URI: 
       # taz.de -- Abnehmen mit Diabetes-Medikament: Spritze statt Sport
       
       > Um Semaglutid gibt es einen Hype. Der Wirkstoff senkt den Blutzucker bei
       > Diabetes – und hilft beim Abnehmen. Doch Medikamente mit ihm bergen
       > Risiken.
       
   IMG Bild: Von vielen gefürchtet und regelmäßig genutzt: Die Waage
       
       Da ist sie also, die lang ersehnte Wunderpille, die die Fettpolster
       schmelzen lässt, [1][ohne sich dabei extrem kasteien zu müssen]. Der
       Wirkstoff Semaglutid, der eigentlich zur Blutzuckersenkung bei Diabetikern
       entwickelt wurde und dafür unter dem Namen „Ozempic“ seit Jahren zugelassen
       ist, hat in aktuellen Studien erstaunliche Effekte auf das Körpergewicht:
       Bei Jugendlichen zum Beispiel hat eine wöchentliche Spritze über 16 Monate
       in Kombination mit einer Verhaltenstherapie zu einem Gewichtsverlust von
       mindestens 20 Prozent bei einem Drittel der Teilnehmenden geführt.
       Ähnliches belegen Studien mit erwachsenen Probanden.
       
       Nichts weniger als ein „Gamechanger“ sei es, sagen Mediziner, mit dem man
       vielen Patienten helfen könne. Die US-amerikanische Gesundheitsbehörde FDA
       hat das Mittel in einer anderen Dosierung unter dem Namen „Wegovy“ darum
       2021 ab einem BMI von mehr als 30 zugelassen, 2022 folgte die europäische
       EMA dieser Entscheidung.
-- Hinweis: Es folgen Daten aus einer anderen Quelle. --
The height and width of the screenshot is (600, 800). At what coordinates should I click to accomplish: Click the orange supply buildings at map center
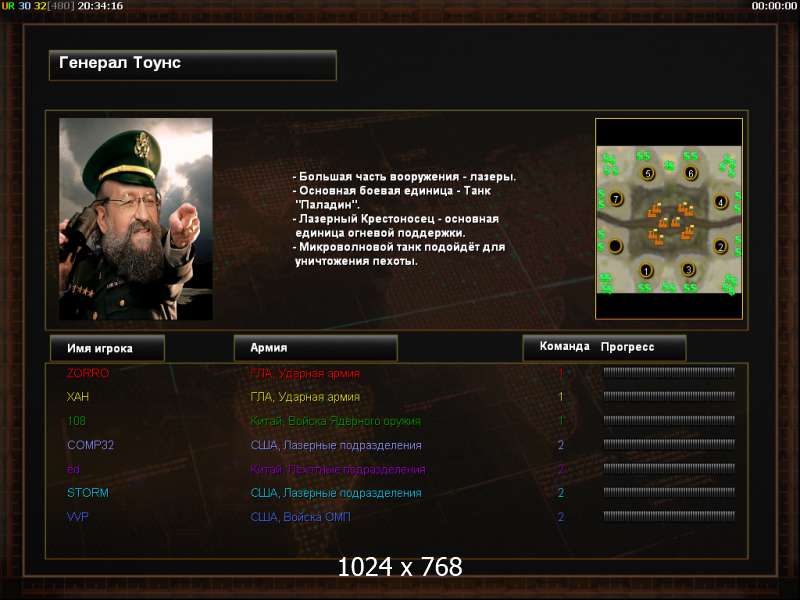pos(670,223)
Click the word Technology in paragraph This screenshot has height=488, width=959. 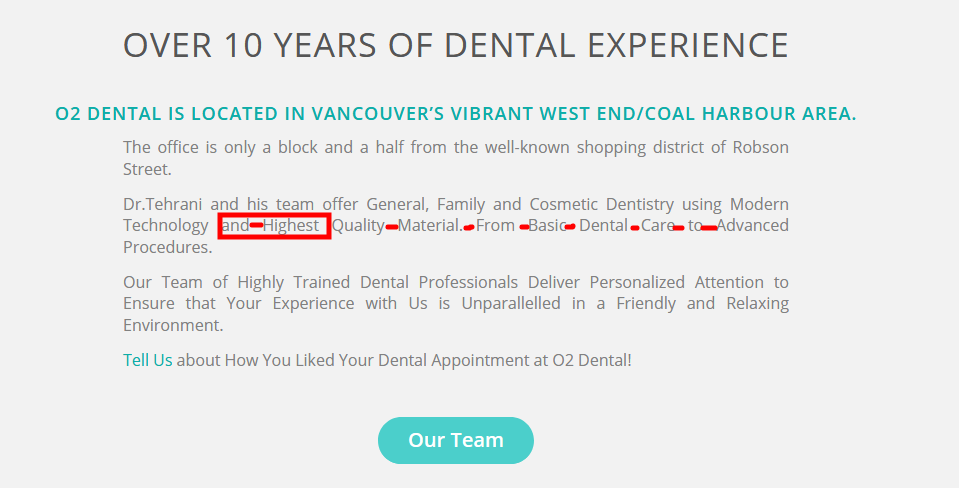tap(166, 226)
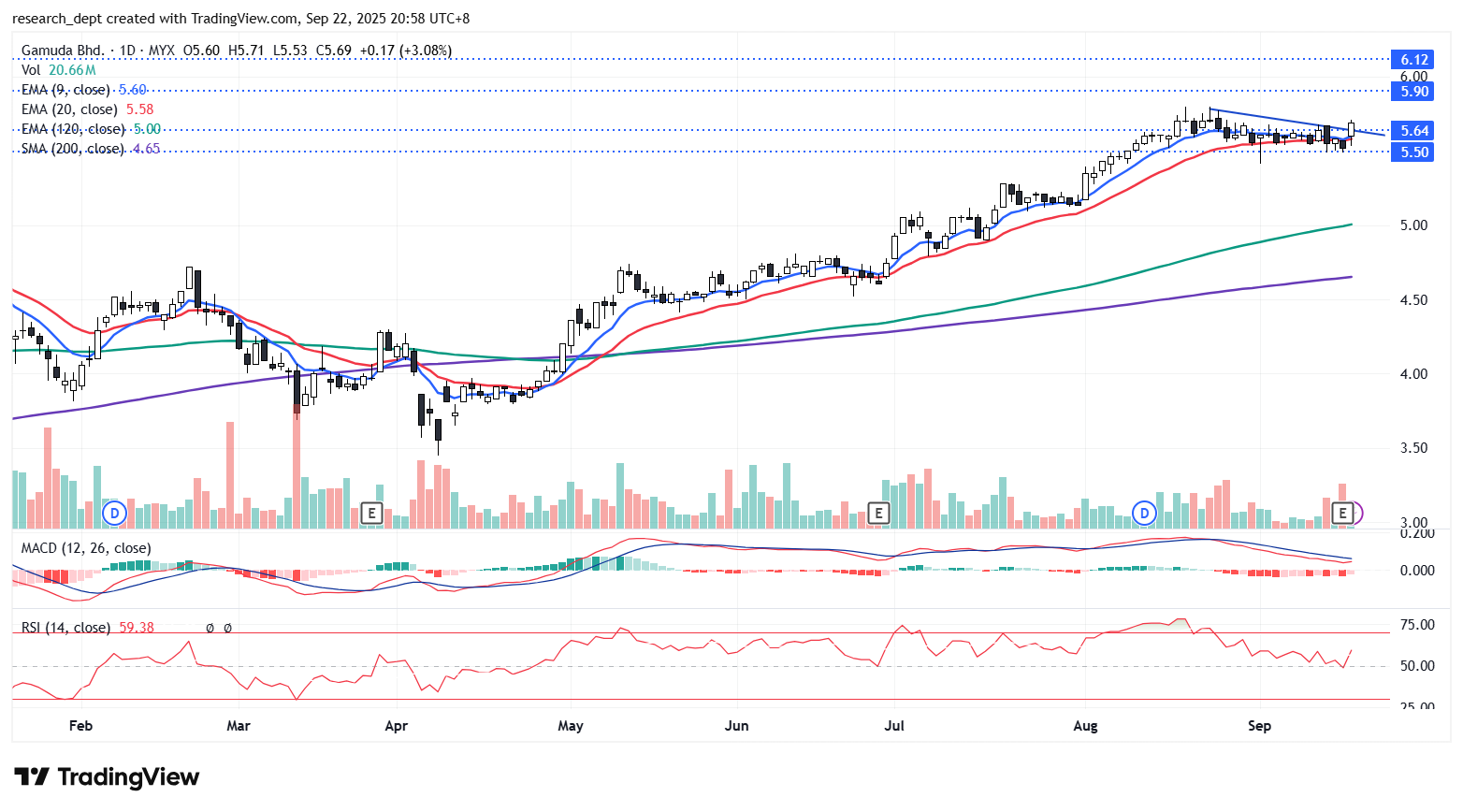
Task: Click the Aug label on time axis
Action: tap(1085, 726)
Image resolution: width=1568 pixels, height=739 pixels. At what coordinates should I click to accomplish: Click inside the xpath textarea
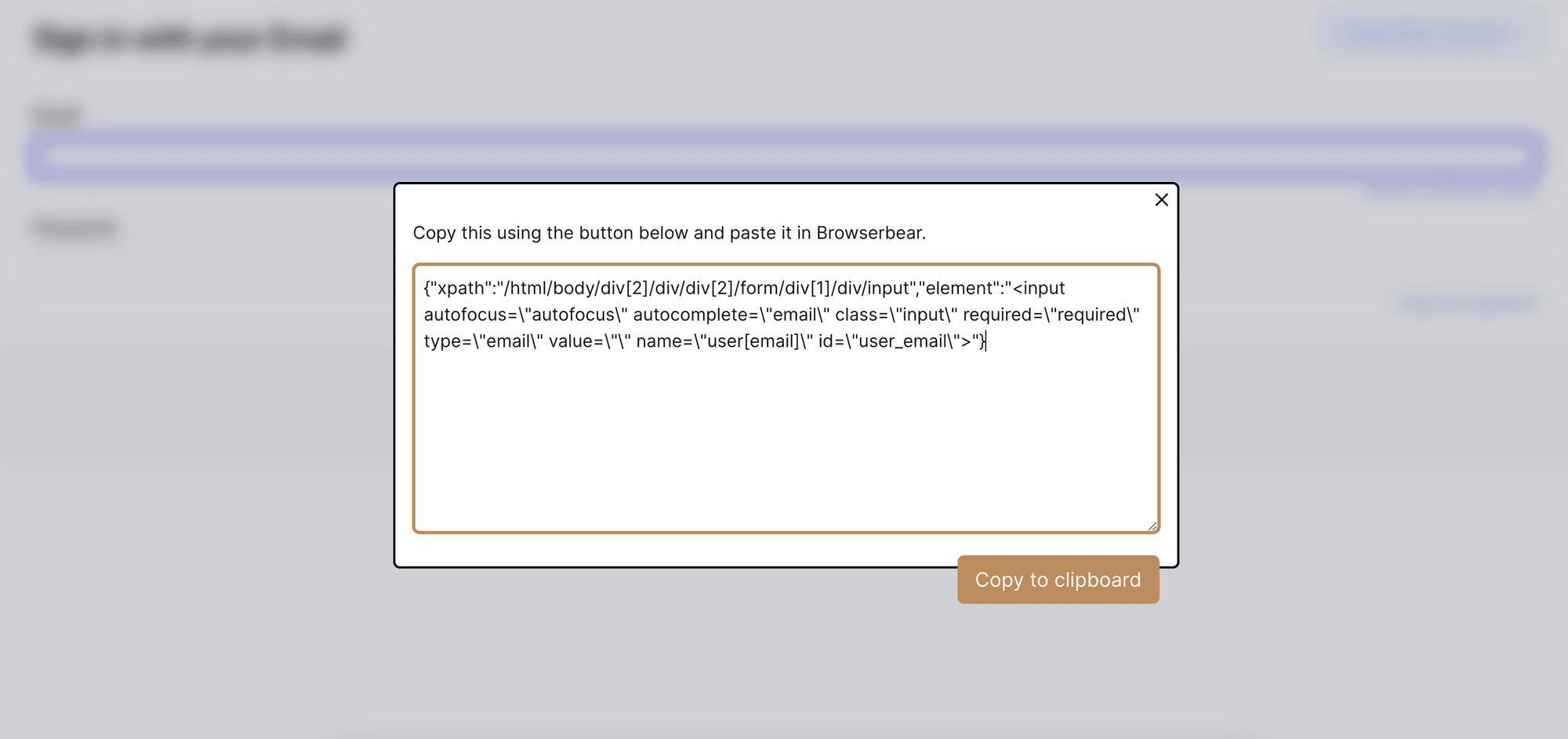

Seither kann Wegovy vom Arzt verschrieben werden,
       auch bei chronisch kranken Menschen.
       
       Doch die Diätspritze hat sich zu einem Lifestyle-Medikament für nicht dicke
       Menschen gemausert. Gepusht durch Erfahrungsberichte in den sozialen Medien
       ist ein regelrechter Hype um Semaglutid entstanden: Elon Musk hat laut
       eigenen Angaben auf Twitter damit einige Pfunde verloren, Kim Kardashian
       wird es zumindest unterstellt, und sogar auf der Oscarverleihung
       vergangenen März wurde es thematisiert. Moderator Jimmy Kimmel scherzte am
       Anfang der Show: „Wenn ich mich hier so umsehe, frage ich mich, ob Ozempic
       auch das Richtige für mich ist.“ Allein auf TikTok haben mehr als 600
       Millionen Menschen die Hashtags #Ozempic oder #Wegovy aufgerufen.
       
       Zwar gab es auch schon vorher Diätpillen, diese [2][hatten jedoch starke
       Nebenwirkungen] oder waren wenig effektiv. „Wir hatten noch nie
       Medikamente, die auch nur in der Nähe einer Effektivität waren, wie wir es
       jetzt erleben“, sagt Jens Aberle, Präsident der Deutschen
       Adipositas-Gesellschaft (DAG).
       
       ## Semaglutid aktiviert Bauchspeicheldrüse
       
       Die Arznei funktioniert so gut, weil sie dort ansetzt, wo der Hunger
       entsteht, nämlich im Gehirn. Dockt der Wirkstoff an bestimmten
       Hormonrezeptoren im Hypothalamus an, wird über Signalkaskaden mehr Insulin
       aus der Bauchspeicheldrüse entlassen, der Blutzucker sinkt, zugleich wird
       das Hungergefühl gedrosselt.
       
       Das Medikament wird einmal wöchentlich über einen Fertig-Pen gespritzt und
       man hat dann laut diversen Erfahrungsberichten einfach keinen echten Hunger
       mehr und ist auch schneller satt. [3][Konservative Strategien wie Fasten]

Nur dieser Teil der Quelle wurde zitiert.